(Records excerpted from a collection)
■ ■ ■ ■ ■ ■ ■

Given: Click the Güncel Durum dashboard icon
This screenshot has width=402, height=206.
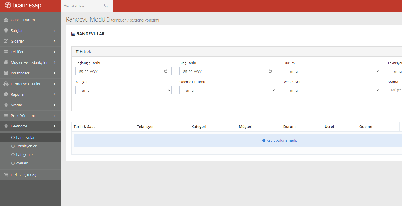Looking at the screenshot, I should point(6,20).
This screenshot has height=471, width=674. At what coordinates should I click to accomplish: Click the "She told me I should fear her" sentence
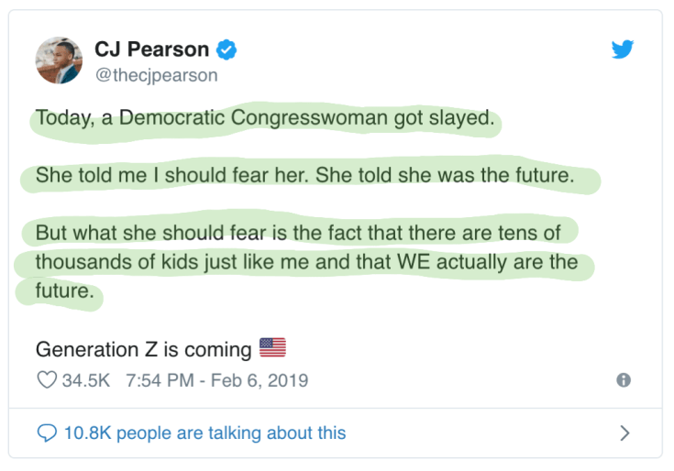[171, 175]
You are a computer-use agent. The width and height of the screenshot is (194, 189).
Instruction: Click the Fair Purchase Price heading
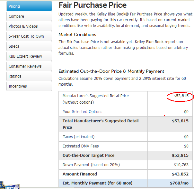[x=93, y=5]
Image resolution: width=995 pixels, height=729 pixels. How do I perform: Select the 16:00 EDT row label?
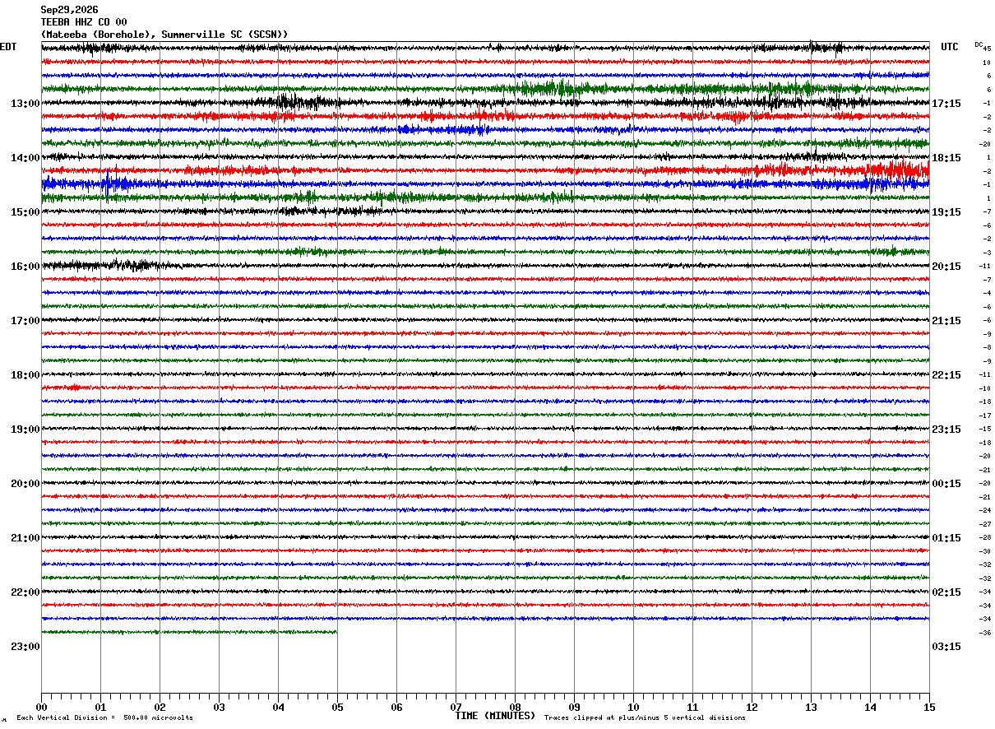coord(25,267)
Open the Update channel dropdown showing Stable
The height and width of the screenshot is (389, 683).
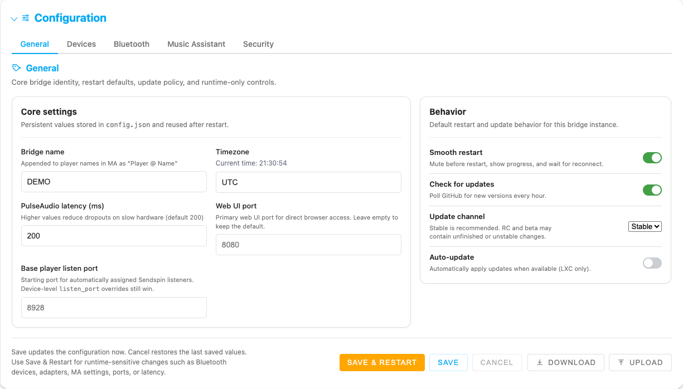(645, 227)
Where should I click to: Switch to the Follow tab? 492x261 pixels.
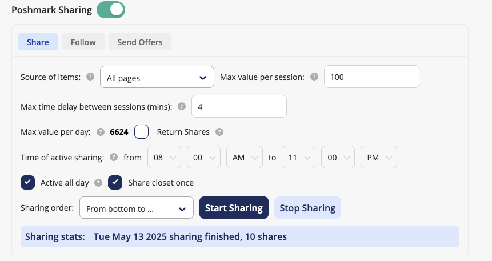pyautogui.click(x=83, y=42)
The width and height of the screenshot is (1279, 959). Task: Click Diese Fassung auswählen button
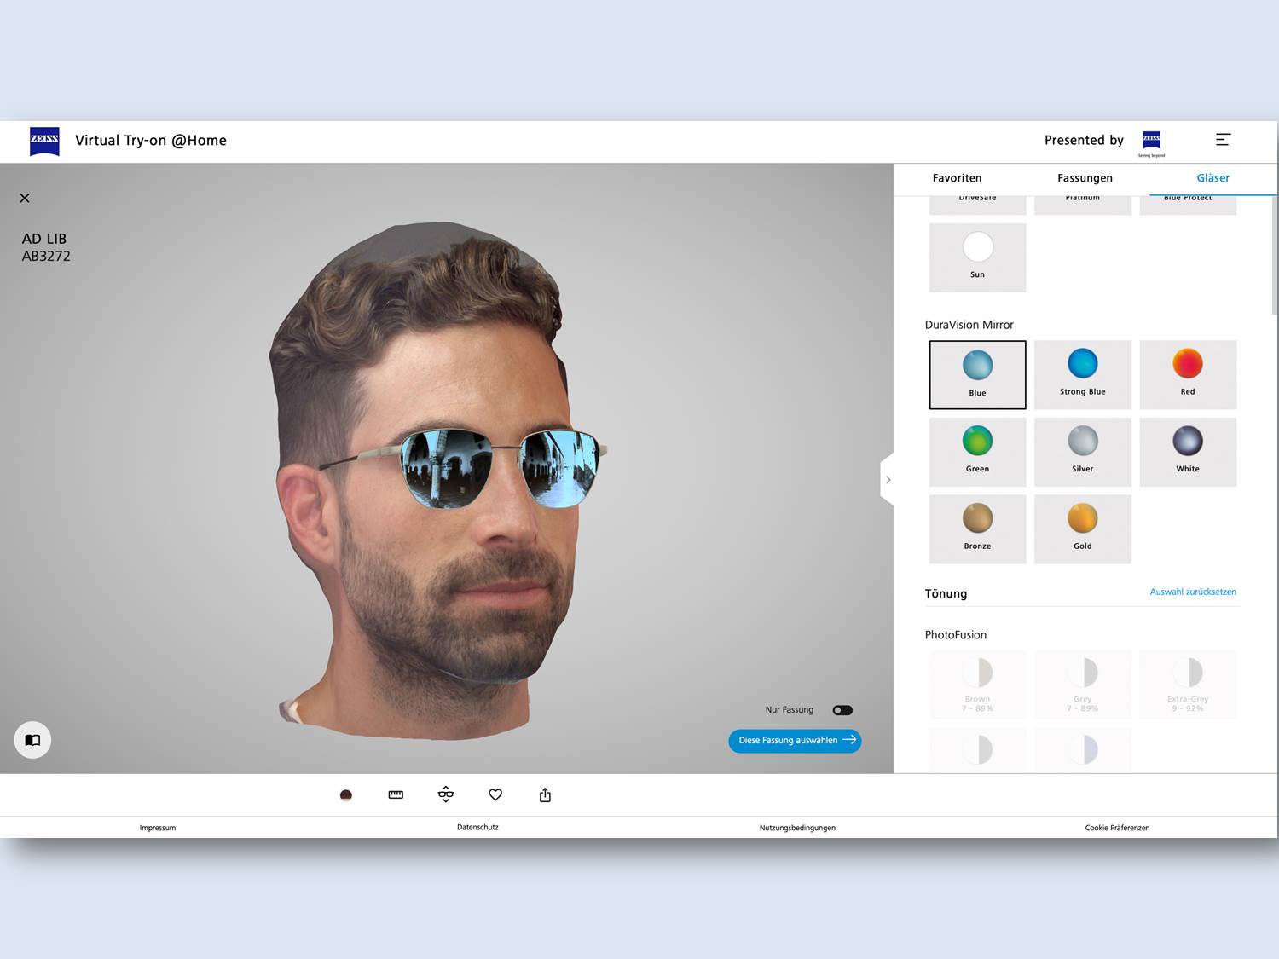pos(794,740)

■ ■ ■ ■ ■ ■ ■

*EXERCISE DETAILS*. In the records above, find the line containing "Where should I". Reproduce it and every line after it through the last line, omitting pictures.

*OUTPUT FOR THIS TASK*.
Where should I click to: Switch to the Follow tab? 492x261 pixels.
pyautogui.click(x=83, y=42)
The width and height of the screenshot is (1279, 959). Task: Click Diese Fassung auswählen button
pos(794,740)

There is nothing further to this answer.